Problem details: Transcribe every record without leaving anything out or changing a word.

※ ※ ※

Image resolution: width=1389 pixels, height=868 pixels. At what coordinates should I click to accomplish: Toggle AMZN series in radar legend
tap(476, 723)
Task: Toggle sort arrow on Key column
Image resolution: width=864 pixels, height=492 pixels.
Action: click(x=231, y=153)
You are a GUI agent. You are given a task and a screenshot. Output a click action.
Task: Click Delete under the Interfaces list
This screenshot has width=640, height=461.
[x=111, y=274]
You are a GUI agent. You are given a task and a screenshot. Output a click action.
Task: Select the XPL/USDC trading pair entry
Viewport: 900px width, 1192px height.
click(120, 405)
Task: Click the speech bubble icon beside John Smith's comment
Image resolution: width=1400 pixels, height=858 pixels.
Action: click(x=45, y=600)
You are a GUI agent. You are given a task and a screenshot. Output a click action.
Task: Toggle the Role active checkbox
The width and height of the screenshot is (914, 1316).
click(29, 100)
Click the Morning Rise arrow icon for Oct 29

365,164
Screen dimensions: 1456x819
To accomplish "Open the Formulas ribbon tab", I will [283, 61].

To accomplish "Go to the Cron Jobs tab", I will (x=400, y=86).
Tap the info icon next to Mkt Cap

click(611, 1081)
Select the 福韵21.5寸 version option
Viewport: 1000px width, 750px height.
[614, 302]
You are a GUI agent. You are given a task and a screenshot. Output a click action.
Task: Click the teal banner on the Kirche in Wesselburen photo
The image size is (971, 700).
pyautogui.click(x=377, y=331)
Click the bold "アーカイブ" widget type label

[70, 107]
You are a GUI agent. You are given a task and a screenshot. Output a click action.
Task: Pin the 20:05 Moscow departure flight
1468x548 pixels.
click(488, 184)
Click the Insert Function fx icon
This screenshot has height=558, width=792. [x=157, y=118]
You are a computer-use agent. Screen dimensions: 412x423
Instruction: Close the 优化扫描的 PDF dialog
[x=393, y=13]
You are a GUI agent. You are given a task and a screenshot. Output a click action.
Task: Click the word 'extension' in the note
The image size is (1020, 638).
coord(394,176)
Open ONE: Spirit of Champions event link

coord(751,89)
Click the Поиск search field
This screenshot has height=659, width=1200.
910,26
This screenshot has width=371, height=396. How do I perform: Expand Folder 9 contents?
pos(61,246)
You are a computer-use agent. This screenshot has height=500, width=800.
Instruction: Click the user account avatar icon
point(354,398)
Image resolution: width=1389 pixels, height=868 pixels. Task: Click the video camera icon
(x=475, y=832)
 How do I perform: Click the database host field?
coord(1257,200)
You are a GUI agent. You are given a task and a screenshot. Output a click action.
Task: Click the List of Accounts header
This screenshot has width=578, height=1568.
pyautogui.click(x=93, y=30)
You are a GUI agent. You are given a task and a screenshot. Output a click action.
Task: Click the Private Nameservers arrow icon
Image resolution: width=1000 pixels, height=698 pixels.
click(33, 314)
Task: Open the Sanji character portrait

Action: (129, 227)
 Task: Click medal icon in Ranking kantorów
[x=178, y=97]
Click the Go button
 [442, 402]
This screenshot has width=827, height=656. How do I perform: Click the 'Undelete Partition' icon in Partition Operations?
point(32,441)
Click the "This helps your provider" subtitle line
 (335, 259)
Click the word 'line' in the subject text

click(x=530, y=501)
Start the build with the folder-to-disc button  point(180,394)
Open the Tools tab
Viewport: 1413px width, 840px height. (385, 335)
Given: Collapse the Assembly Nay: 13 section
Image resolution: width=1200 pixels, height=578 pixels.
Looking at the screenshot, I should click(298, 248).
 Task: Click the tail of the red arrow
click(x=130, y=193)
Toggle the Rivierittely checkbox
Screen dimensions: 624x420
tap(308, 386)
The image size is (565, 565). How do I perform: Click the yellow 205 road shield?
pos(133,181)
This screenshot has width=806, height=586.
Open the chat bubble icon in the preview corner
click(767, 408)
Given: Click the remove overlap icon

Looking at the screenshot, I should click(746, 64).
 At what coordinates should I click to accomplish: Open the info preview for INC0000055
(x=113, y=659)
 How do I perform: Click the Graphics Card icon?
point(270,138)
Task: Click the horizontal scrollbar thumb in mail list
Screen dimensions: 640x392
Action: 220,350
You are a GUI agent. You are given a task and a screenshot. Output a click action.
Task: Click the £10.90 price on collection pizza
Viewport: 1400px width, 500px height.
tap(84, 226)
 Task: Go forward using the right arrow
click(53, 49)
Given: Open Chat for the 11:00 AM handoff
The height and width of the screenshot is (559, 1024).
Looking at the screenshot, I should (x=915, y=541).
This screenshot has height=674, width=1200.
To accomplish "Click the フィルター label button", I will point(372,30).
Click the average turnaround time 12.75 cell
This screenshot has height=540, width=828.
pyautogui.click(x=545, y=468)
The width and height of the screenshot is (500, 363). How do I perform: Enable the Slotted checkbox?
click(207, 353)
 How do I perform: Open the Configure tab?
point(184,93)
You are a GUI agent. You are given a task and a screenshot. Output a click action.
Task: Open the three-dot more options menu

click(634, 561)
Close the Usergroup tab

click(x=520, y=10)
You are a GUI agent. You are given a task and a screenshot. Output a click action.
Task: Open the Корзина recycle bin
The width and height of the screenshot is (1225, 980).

※ ※ ※

Answer to this task:
Image resolution: width=1389 pixels, height=868 pixels. At what coordinates should I click to accomplish: Toggle AMZN series in radar legend
tap(476, 723)
Task: Toggle sort arrow on Key column
Image resolution: width=864 pixels, height=492 pixels.
Action: click(x=231, y=153)
You are a GUI agent. You are given a task and a screenshot. Output a click action.
Task: Click Delete under the Interfaces list
This screenshot has width=640, height=461.
[x=111, y=274]
You are a GUI agent. You are given a task and a screenshot. Output a click action.
Task: Select the XPL/USDC trading pair entry
Viewport: 900px width, 1192px height.
click(120, 405)
Task: Click the speech bubble icon beside John Smith's comment
Image resolution: width=1400 pixels, height=858 pixels.
Action: click(x=45, y=600)
You are a GUI agent. You are given a task and a screenshot. Output a click action.
Task: Toggle the Role active checkbox
The width and height of the screenshot is (914, 1316).
click(29, 100)
Click the Morning Rise arrow icon for Oct 29

365,164
Screen dimensions: 1456x819
To accomplish "Open the Formulas ribbon tab", I will [283, 61].

To accomplish "Go to the Cron Jobs tab", I will (x=400, y=86).
Tap the info icon next to Mkt Cap

click(611, 1081)
Select the 福韵21.5寸 version option
Viewport: 1000px width, 750px height.
[614, 302]
You are a GUI agent. You are given a task and a screenshot. Output a click action.
Task: Click the teal banner on the Kirche in Wesselburen photo
The image size is (971, 700).
pyautogui.click(x=377, y=331)
Click the bold "アーカイブ" widget type label

[70, 107]
You are a GUI agent. You are given a task and a screenshot. Output a click action.
Task: Pin the 20:05 Moscow departure flight
1468x548 pixels.
click(488, 184)
Click the Insert Function fx icon
This screenshot has height=558, width=792. [x=157, y=118]
You are a computer-use agent. Screen dimensions: 412x423
Instruction: Close the 优化扫描的 PDF dialog
[x=393, y=13]
You are a GUI agent. You are given a task and a screenshot. Output a click action.
Task: Click the word 'extension' in the note
The image size is (1020, 638).
coord(394,176)
Open ONE: Spirit of Champions event link

coord(751,89)
Click the Поиск search field
This screenshot has height=659, width=1200.
910,26
This screenshot has width=371, height=396. How do I perform: Expand Folder 9 contents?
pos(61,246)
You are a computer-use agent. This screenshot has height=500, width=800.
Instruction: Click the user account avatar icon
point(354,398)
Image resolution: width=1389 pixels, height=868 pixels. Task: Click the video camera icon
(x=475, y=832)
 How do I perform: Click the database host field?
coord(1257,200)
You are a GUI agent. You are given a task and a screenshot. Output a click action.
Task: Click the List of Accounts header
This screenshot has width=578, height=1568.
pyautogui.click(x=93, y=30)
You are a GUI agent. You are given a task and a screenshot. Output a click action.
Task: Click the Private Nameservers arrow icon
Image resolution: width=1000 pixels, height=698 pixels.
click(33, 314)
Task: Open the Sanji character portrait

Action: (129, 227)
 Task: Click medal icon in Ranking kantorów
[x=178, y=97]
Click the Go button
 [442, 402]
This screenshot has width=827, height=656. How do I perform: Click the 'Undelete Partition' icon in Partition Operations?
point(32,441)
Click the "This helps your provider" subtitle line
 (335, 259)
Click the word 'line' in the subject text

click(x=530, y=501)
Start the build with the folder-to-disc button  point(180,394)
Open the Tools tab
Viewport: 1413px width, 840px height. (385, 335)
Given: Collapse the Assembly Nay: 13 section
Image resolution: width=1200 pixels, height=578 pixels.
Looking at the screenshot, I should click(298, 248).
 Task: Click the tail of the red arrow
click(x=130, y=193)
Toggle the Rivierittely checkbox
Screen dimensions: 624x420
tap(308, 386)
The image size is (565, 565). How do I perform: Click the yellow 205 road shield?
pos(133,181)
This screenshot has width=806, height=586.
Open the chat bubble icon in the preview corner
click(767, 408)
Given: Click the remove overlap icon

Looking at the screenshot, I should click(746, 64).
 At what coordinates should I click to accomplish: Open the info preview for INC0000055
(x=113, y=659)
 How do I perform: Click the Graphics Card icon?
point(270,138)
Task: Click the horizontal scrollbar thumb in mail list
Screen dimensions: 640x392
Action: 220,350
You are a GUI agent. You are given a task and a screenshot. Output a click action.
Task: Click the £10.90 price on collection pizza
Viewport: 1400px width, 500px height.
tap(84, 226)
 Task: Go forward using the right arrow
click(53, 49)
Given: Open Chat for the 11:00 AM handoff
The height and width of the screenshot is (559, 1024).
Looking at the screenshot, I should (x=915, y=541).
This screenshot has height=674, width=1200.
To accomplish "Click the フィルター label button", I will point(372,30).
Click the average turnaround time 12.75 cell
This screenshot has height=540, width=828.
pyautogui.click(x=545, y=468)
The width and height of the screenshot is (500, 363). How do I perform: Enable the Slotted checkbox?
click(207, 353)
 How do I perform: Open the Configure tab?
point(184,93)
You are a GUI agent. You are given a task and a screenshot. Output a click action.
Task: Open the three-dot more options menu

click(634, 561)
Close the Usergroup tab

click(x=520, y=10)
You are a GUI agent. You are given a task and a screenshot. Output a click action.
Task: Open the Корзина recycle bin
The width and height of the screenshot is (1225, 980).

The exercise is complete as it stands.